* TASK INPUTS:
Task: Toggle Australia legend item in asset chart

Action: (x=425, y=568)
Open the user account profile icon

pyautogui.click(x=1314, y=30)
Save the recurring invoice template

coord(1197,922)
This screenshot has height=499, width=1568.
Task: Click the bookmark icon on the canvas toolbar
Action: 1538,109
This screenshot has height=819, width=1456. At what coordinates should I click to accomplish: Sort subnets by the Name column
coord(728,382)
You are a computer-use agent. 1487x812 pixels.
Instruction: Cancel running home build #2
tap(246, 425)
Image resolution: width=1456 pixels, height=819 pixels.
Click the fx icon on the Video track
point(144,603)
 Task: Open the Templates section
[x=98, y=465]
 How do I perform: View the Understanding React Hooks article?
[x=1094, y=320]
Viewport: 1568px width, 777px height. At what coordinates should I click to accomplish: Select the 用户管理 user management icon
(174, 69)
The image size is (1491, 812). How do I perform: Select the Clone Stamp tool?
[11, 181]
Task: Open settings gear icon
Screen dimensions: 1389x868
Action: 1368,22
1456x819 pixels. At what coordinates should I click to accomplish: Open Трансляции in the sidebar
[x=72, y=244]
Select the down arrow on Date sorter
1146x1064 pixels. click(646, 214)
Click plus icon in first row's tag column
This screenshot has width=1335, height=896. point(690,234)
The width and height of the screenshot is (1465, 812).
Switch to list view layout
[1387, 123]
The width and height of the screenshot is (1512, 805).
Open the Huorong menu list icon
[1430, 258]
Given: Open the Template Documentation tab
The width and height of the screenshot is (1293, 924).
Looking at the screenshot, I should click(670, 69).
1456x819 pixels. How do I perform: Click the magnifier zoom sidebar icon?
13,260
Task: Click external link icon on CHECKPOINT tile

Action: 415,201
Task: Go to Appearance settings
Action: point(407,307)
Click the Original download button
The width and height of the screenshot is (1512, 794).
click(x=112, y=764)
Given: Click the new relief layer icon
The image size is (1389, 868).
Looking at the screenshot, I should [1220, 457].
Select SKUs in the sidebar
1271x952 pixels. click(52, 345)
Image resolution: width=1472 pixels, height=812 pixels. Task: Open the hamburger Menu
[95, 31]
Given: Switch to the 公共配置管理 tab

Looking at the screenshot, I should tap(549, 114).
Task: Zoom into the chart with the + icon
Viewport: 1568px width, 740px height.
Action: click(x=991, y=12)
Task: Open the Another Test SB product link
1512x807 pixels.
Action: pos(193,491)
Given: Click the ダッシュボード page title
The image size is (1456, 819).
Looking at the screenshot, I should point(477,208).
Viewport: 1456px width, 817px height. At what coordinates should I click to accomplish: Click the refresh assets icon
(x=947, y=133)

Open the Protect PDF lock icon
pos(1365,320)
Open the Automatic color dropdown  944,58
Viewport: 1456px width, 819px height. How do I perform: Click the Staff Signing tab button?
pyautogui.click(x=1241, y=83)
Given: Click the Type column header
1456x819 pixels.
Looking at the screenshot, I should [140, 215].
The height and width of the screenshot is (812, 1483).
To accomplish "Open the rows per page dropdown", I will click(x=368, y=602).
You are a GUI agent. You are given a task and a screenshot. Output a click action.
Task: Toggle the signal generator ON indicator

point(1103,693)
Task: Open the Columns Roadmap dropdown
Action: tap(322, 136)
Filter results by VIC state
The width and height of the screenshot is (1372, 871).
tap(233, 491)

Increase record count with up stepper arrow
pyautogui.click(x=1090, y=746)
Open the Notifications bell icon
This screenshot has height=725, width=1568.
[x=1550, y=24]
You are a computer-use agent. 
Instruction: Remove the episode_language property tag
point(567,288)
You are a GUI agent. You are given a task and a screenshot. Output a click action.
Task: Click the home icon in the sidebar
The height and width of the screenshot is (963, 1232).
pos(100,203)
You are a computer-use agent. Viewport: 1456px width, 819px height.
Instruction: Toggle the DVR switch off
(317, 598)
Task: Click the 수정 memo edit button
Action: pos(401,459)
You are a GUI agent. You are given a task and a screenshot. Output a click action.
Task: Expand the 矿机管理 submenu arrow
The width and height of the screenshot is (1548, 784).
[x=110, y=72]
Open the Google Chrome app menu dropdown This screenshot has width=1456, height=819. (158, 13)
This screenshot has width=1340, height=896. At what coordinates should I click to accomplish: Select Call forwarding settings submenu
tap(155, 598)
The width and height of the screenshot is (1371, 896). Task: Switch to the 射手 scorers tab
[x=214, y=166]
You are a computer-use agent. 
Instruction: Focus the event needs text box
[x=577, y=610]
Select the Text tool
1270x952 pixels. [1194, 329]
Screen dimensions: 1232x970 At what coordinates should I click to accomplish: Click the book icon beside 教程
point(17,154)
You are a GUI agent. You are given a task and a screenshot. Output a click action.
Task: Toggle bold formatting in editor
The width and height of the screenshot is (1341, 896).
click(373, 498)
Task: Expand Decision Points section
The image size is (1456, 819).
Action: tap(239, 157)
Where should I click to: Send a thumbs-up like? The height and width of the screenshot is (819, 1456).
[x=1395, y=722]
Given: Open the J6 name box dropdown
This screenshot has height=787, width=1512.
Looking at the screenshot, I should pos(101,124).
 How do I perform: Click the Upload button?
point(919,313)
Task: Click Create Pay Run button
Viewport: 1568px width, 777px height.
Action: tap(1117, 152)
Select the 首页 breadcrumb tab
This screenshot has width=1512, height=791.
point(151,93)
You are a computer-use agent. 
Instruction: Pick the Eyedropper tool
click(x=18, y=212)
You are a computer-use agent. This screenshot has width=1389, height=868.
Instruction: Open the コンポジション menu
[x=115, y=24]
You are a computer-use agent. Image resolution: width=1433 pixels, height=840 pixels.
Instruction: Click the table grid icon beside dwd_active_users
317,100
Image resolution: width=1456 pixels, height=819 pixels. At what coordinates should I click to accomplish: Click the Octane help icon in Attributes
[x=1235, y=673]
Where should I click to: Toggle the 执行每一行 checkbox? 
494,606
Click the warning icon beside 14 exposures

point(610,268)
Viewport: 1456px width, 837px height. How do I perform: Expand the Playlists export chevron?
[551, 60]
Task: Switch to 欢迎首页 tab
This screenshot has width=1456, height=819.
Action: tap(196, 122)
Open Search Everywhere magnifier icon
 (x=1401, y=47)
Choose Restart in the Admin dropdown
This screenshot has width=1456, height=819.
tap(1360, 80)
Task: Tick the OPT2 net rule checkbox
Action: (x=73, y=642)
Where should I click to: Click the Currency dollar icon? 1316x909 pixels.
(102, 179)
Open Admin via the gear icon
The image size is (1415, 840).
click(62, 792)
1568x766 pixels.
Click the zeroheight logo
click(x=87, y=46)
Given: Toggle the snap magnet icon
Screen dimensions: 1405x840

* EXERCISE:
Lines from the entries that contain the string "computer" are what must be copied.

* ANSWER BOX:
You are a computer-use agent. 1487x812 pixels.
You are a computer-use agent. 
You are a computer-use agent. Viewport: 1456px width, 819px height.
You are a computer-use agent. 
You are a computer-use agent. 
You are a computer-use agent. This screenshot has width=1389, height=868.
You are a computer-use agent. Image resolution: width=1433 pixels, height=840 pixels.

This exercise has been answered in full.